%%

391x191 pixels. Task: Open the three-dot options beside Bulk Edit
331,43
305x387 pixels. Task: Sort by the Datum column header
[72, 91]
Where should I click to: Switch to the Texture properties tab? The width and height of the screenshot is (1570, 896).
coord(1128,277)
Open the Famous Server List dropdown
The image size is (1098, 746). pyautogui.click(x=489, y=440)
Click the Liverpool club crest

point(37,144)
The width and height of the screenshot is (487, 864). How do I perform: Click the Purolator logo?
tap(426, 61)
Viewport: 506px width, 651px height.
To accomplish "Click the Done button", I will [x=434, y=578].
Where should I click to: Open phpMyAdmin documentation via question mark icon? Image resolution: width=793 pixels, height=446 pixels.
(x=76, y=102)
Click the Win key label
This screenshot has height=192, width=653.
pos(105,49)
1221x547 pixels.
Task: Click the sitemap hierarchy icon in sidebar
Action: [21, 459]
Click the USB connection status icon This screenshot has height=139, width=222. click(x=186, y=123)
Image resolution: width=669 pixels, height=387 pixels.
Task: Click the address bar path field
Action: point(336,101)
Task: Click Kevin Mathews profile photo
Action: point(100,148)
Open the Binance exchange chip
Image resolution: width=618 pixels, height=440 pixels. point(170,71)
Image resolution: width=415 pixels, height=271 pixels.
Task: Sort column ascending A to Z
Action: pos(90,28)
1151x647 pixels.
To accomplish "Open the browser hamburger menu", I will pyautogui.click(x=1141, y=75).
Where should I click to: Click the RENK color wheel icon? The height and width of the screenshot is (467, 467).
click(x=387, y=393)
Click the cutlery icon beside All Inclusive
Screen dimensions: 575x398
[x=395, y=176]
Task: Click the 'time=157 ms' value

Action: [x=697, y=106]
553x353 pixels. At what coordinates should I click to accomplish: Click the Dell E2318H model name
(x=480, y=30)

%%

→ **Problem to work on**:
Check each line in the listing above for the string "will", then report how many lines contain it, with no other text.

→ **Answer to the exercise**:
2